DATA IN THIS EXERCISE
***

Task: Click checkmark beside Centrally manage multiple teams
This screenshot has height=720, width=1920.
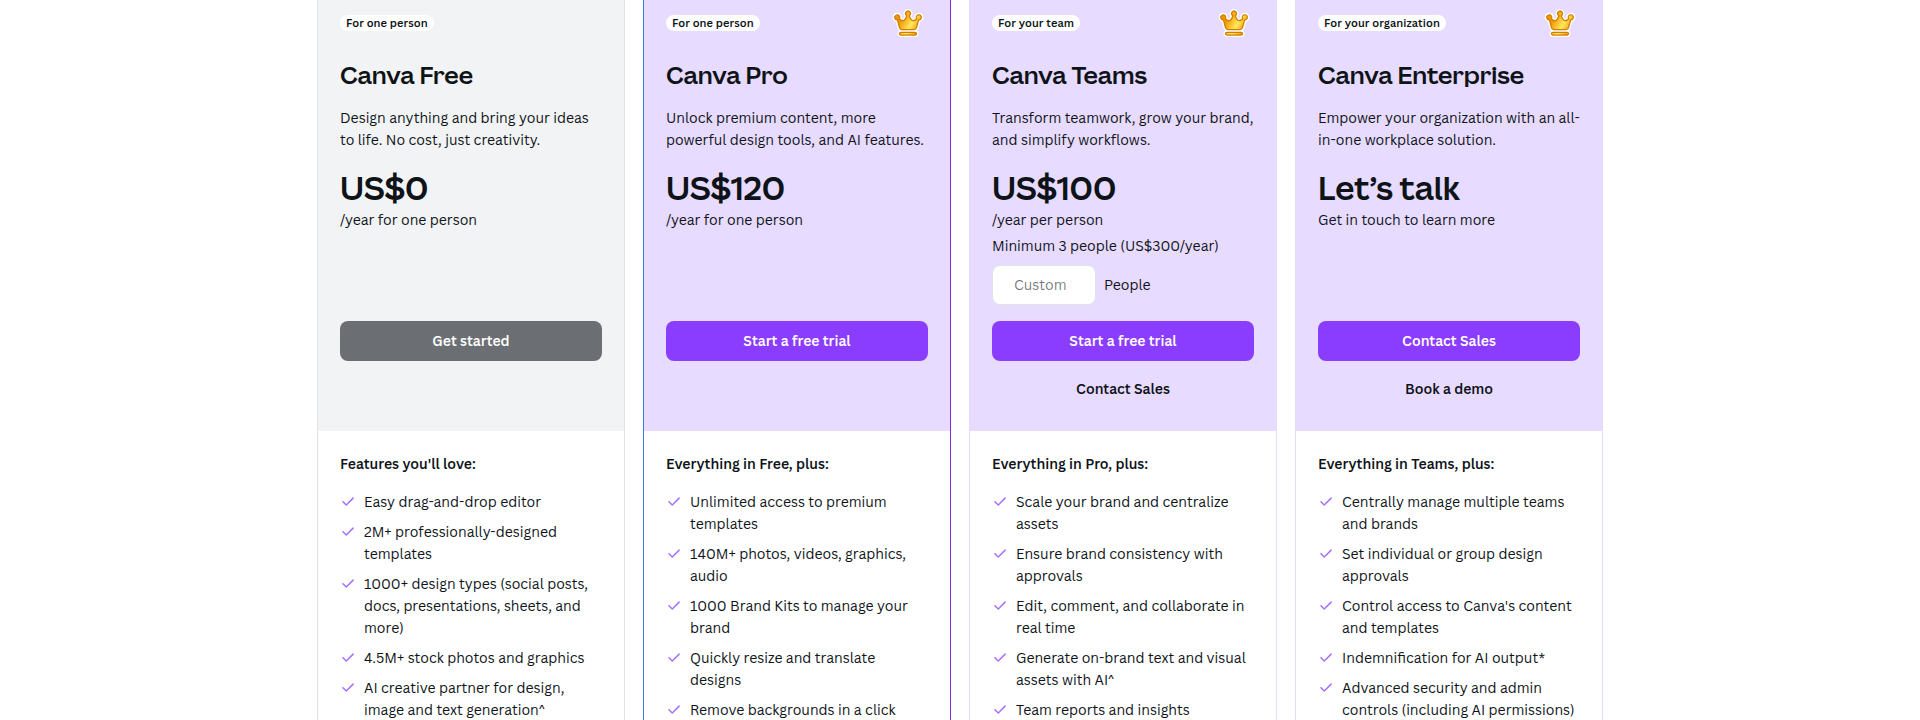Action: [1325, 501]
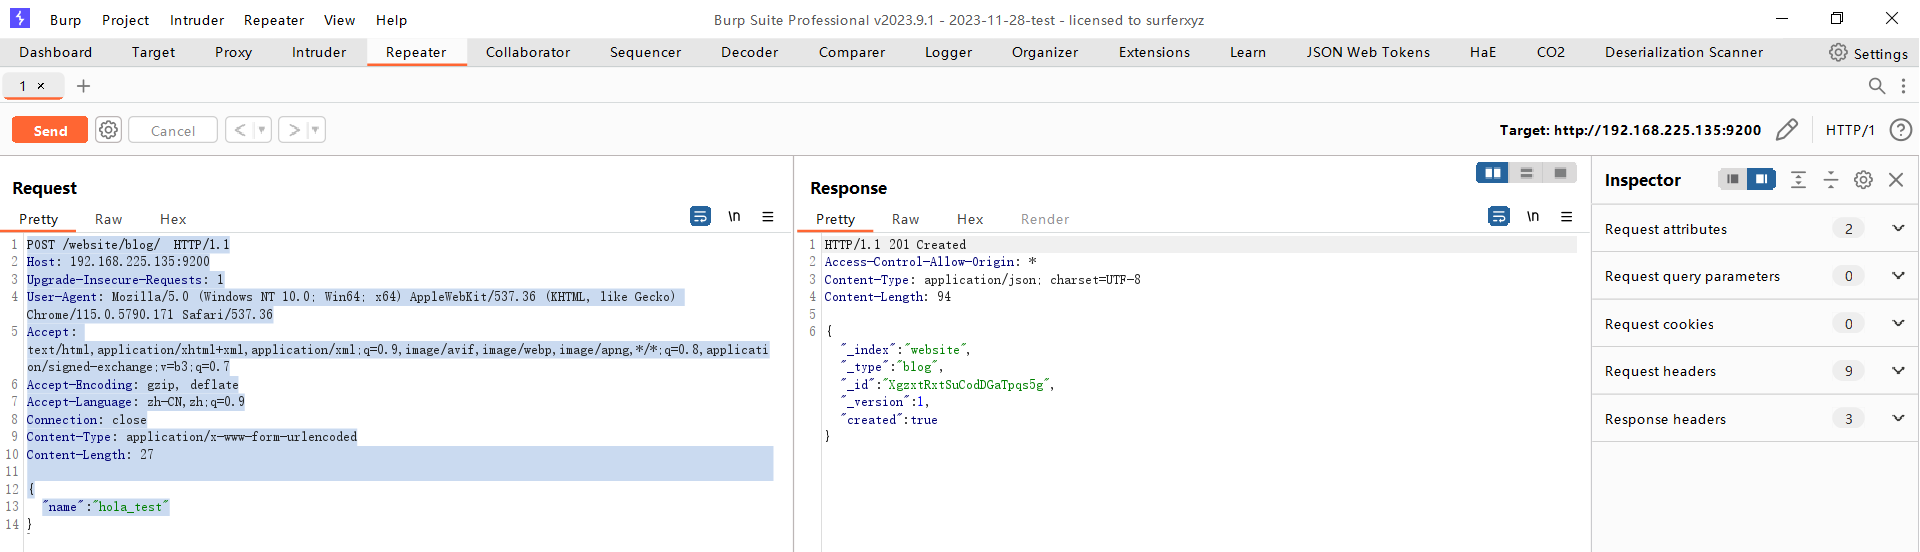Expand the Response headers section
1920x552 pixels.
pyautogui.click(x=1897, y=419)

***

Each entry above has to be set down again verbatim, except for its pictures.

Task: Click checkmark beside Centrally manage multiple teams
This screenshot has height=720, width=1920.
Action: [1325, 501]
Expand the Response headers section
1920x552 pixels.
pyautogui.click(x=1897, y=419)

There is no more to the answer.